While our technology and preservation policies have obviously come a long way since the loss of the 1890 census, some fundamental risks associated with electronic data loss and suppression remain. The practice of printing and distributing government data to national repositories continues to shift toward digital publication. Repository libraries often make duplicate digital copies, but these are done in an ad-hoc manner and depend on the interests and infrastructural capabilities of the repository libraries. If nobody makes an effort to mirror the publications in a way that retains authenticity and provenance, we are left with a single edition that can easily disappear on the whim of a successive administration or the elimination of an agency. Realizing this, a number of concerned researchers, librarians, and citizens have been stepping up to independently mirror federal data. The most visible of these efforts are DataRescues, events spearheaded by the Penn Program in the Environmental Humanities Lab, University of Michigan Libraries, and Project_ARCC. Volunteers across the country are working to download these datasets, both as part of DataRescue events and independently, and are uploading the data to new repositories like DataLumos and DataRefuge.

As an increasing number of constituencies are realizing, the future of public data is in doubt. What can we do to respond?

Perhaps the best way to fight information suppression is to persistently shine light on the issue. In the late 1970s, the rise of the Moral Majority in the United States gave rise to widespread campaigns to challenge materials in public and school libraries as being immoral and anti-American. Local challenges to books increased threefold between 1979 and 1981. In response, Judith Krug, the longtime director of the American Library Association Office for Intellectual Freedom, launched Banned Books Week in 1982 to fight censorship and to highlight the need to preserve the “freedom to read.”  Thirty-five years later, Banned Books Week is still widely observed across the United States, most notably in public and academic libraries. Activities often include book displays and public readings of commonly challenged books, lectures and film festivals, and letter-writing campaigns to promote the values of intellectual freedom.
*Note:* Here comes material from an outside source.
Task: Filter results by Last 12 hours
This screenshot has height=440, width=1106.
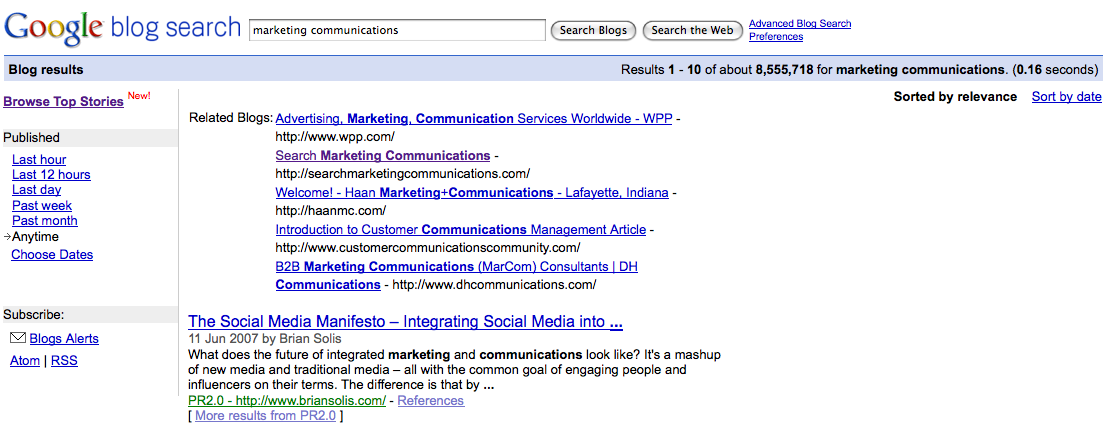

We should build upon the efforts of the DataRefuge program and the success of Banned Books Week to develop sustained advocacy for governmental open data. This month will witness the inaugural Endangered Data Week, a coordinated series of events across campuses, nonprofits, libraries, citizen science initiatives, and cultural heritage centers to shed light on public datasets that are in danger of being deleted, repressed, or lost. Endangered Data Week’s goals are to bring awareness of different types of threats to publicly available data, engage with the power dynamics involved in data creation, sharing, and retention, and make endangered data more secure and accessible. These events can capitalize on endangered collections in DataLumos, DataRefuge, and elsewhere by improving access and preservation, visualizing and publicizing the data, critically engaging with the power dynamics of data collection and sharing, encouraging political activism for open data policies, and conducting workshops on data curation, documentation, and preservation.

While much of the urgency regarding federal data has revolved around Trump’s election and inauguration, this is hardly an issue constrained to the current administration. Political threats to information are nothing new, and several notable gaps in federal data, such as mandatory hate crime reporting and officer-involved shootings, have existed through administrations of both parties. This is all the more reason to organize and coordinate programming that sheds light on the reality of public data, elevating and protecting endangered data, and discussing the complex power dynamics behind data collection, organization, and sharing. Historians have a duty to stand as users of past records for the preservation of crucial information, as scholars for evidence-based policy, and as citizens for government transparency.